◆ **EXERCISE**
Reproduce the data that follows character for character, but omit its pictures.
▬▬▬▬▬▬
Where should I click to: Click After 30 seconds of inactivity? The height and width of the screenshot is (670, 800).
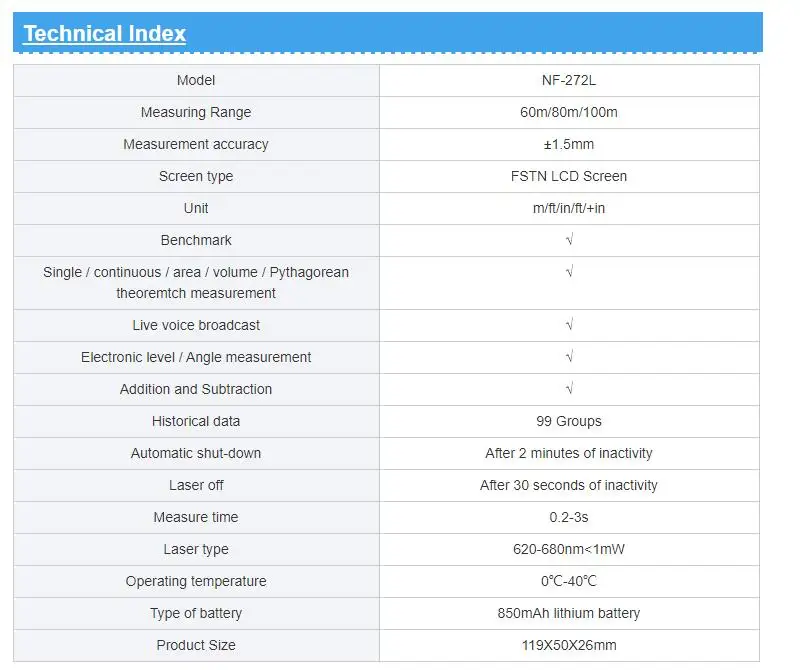tap(569, 485)

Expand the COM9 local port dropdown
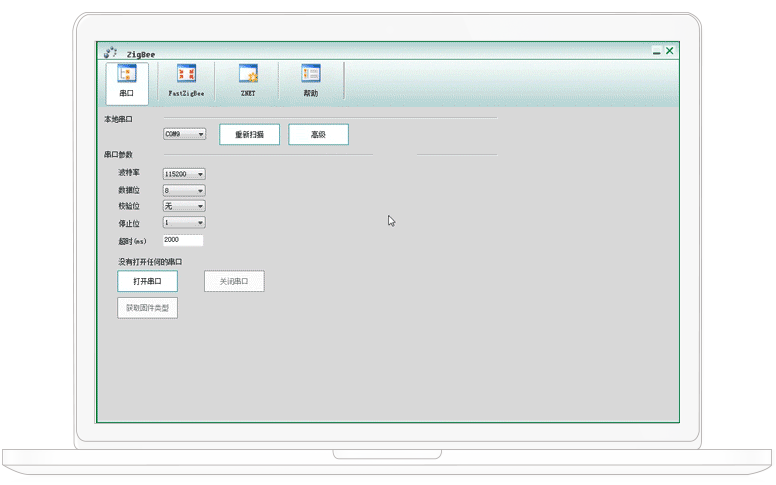[184, 134]
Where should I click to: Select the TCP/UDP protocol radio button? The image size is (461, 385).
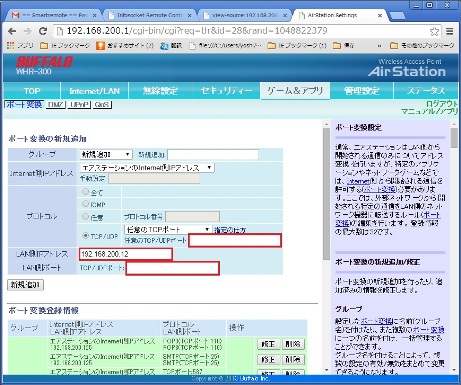(x=85, y=235)
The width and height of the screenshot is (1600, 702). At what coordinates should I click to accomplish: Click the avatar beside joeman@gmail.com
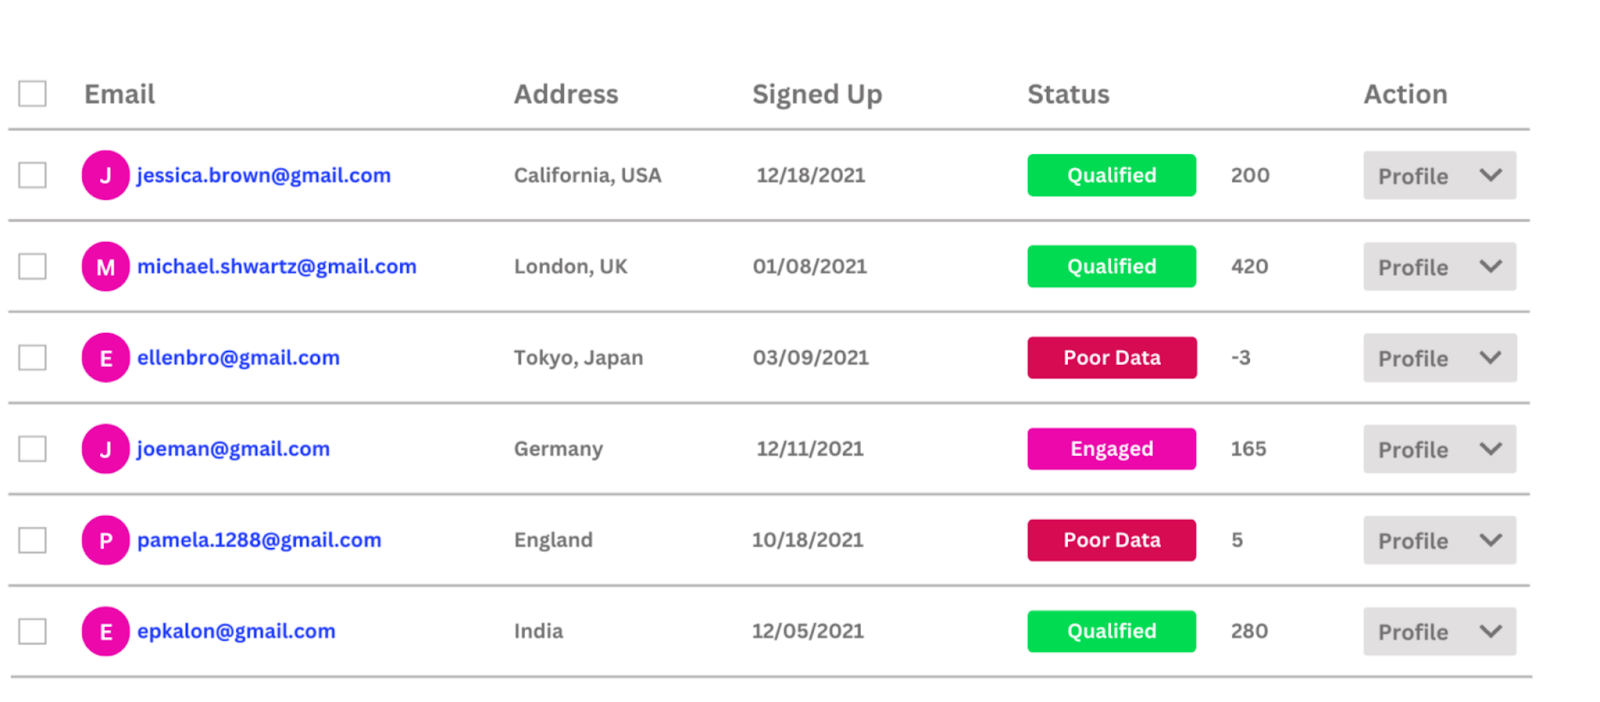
▬▬▬▬▬▬
◆ **EXERCISE RESULT**
Where should I click to: Click After 30 seconds of inactivity? The height and width of the screenshot is (670, 800).
tap(569, 485)

Expand the COM9 local port dropdown
[184, 134]
Where should I click to: Select the TCP/UDP protocol radio button? The image size is (461, 385).
(x=85, y=235)
The width and height of the screenshot is (1600, 702). At what coordinates should I click to accomplish: Click the avatar beside joeman@gmail.com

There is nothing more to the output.